NU IT
Northwestern University Information Technology
MorphAdorner Northwestern
 
Spelling Standardization Process

This section describes the process by which MorphAdorner maps a variant spelling to a standard (usually modern) form.

Spelling Map File Formats

Spelling maps are the key to MorphAdorner's methodology for standardizing or modernizing spelling. A spelling map is a utf-8 text file contain two fields separated by a tab character. The first field is a variant spelling. The second field is the standardized spelling for the variant.

Currently MorphAdorner uses two maps. The first is culled primarily from nineteenth century fiction texts and currently contains about 5,000 entries. The second is culled from Early Modern English texts and contains over 350,000 thousand known variants. There is also a short list of about 400 variants which are known to vary by word class.

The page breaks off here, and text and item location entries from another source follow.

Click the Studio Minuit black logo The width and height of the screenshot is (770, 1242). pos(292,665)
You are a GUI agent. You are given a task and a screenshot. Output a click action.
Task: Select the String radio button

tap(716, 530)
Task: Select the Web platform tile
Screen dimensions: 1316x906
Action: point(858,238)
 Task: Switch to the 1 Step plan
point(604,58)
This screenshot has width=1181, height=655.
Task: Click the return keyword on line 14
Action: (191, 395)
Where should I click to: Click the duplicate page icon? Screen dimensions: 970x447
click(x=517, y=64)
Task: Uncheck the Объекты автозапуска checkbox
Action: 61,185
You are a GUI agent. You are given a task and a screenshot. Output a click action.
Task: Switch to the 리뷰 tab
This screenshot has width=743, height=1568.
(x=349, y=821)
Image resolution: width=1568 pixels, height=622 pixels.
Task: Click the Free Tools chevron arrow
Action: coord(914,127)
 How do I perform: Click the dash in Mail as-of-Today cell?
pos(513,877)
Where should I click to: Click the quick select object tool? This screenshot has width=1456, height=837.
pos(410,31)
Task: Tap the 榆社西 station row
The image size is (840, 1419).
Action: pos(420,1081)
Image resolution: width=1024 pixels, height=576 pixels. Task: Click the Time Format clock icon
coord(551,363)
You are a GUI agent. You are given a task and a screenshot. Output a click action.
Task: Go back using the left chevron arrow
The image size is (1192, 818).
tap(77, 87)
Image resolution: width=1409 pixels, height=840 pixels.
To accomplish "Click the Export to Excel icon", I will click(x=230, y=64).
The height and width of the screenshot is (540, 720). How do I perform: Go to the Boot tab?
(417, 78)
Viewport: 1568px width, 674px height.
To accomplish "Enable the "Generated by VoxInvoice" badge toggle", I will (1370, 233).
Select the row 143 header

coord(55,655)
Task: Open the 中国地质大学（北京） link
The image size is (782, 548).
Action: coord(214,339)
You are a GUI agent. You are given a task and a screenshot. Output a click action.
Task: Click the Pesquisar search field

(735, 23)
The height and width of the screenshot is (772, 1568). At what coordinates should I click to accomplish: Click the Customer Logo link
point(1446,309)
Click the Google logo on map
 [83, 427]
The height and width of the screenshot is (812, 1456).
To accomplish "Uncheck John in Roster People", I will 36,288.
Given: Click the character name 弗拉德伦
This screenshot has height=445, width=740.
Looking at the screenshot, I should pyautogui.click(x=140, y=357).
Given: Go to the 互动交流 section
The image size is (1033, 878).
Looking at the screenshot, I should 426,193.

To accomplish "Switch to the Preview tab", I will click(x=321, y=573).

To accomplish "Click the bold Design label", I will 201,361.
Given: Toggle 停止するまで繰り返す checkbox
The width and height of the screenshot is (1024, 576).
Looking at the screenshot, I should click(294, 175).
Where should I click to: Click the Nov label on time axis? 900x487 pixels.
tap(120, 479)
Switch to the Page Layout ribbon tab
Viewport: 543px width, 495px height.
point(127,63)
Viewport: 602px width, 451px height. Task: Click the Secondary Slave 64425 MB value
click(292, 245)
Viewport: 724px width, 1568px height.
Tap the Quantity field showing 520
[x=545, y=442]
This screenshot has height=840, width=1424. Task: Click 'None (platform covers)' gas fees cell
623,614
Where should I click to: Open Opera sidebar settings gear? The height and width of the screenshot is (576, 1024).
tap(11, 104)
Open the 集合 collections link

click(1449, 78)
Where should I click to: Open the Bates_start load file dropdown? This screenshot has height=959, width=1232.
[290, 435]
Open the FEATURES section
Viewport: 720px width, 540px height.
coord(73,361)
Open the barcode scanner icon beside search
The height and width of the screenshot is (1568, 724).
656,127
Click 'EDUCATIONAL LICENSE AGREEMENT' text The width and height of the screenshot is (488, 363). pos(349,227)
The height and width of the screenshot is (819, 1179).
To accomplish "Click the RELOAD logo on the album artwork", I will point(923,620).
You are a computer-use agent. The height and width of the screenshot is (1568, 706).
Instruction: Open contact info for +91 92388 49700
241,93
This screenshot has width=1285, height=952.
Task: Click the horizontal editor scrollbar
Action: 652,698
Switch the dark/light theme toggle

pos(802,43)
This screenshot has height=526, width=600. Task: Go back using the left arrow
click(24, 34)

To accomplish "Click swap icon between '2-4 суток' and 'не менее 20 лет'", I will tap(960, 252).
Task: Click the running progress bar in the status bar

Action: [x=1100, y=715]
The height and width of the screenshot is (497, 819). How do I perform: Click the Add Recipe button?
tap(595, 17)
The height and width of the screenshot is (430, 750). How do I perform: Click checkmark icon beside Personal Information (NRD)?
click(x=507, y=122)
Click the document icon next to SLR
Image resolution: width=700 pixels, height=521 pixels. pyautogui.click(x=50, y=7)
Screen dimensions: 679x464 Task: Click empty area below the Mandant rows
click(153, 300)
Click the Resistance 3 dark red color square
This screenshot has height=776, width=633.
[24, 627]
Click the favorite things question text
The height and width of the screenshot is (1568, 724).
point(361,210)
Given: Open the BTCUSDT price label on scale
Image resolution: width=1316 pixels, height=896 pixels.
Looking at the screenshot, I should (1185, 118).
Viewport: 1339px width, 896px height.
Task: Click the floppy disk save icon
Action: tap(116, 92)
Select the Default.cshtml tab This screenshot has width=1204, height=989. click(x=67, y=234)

Here are some entries from the Early Modern English spelling map showing standard spellings for forms of "advance." The first column is the variant, the second column is the standard spelling.

aduauceadvance
aduaucedadvanced
aduauceingadvancing
aduaucementadvancement
aduaucethadvanceth
aduaucingadvancing
aduaucyngadvancing
aduaucyngeadvancing
aduaunc'dadvanced

The file of spellings by word class is similar except that it contains multiple sections. Each is headed by a word class name by a colon. This is followed by the list of variant to standard spellings for that word class. For example, the adjectives section starts:

adjective:
ageanagain
badbad
blewblue
brownebrown
chastechaste
christenchristian
clereclear
cliverclever
coldcold
crosscross
cumfblercumfortabler

while the verb section starts:

verb:
d' do
'm am
'oldhold
'sis
aintaren't
ain'taren't
allaysallays
an'taren't
arare
ar'are
arenaaren't
badbade

Some spellings map to themselves when they have different standard spellings for different word classes. The spelling "bad" is an example.

Standardization Steps

MorphAdorner attempts to standardize a spelling as follows.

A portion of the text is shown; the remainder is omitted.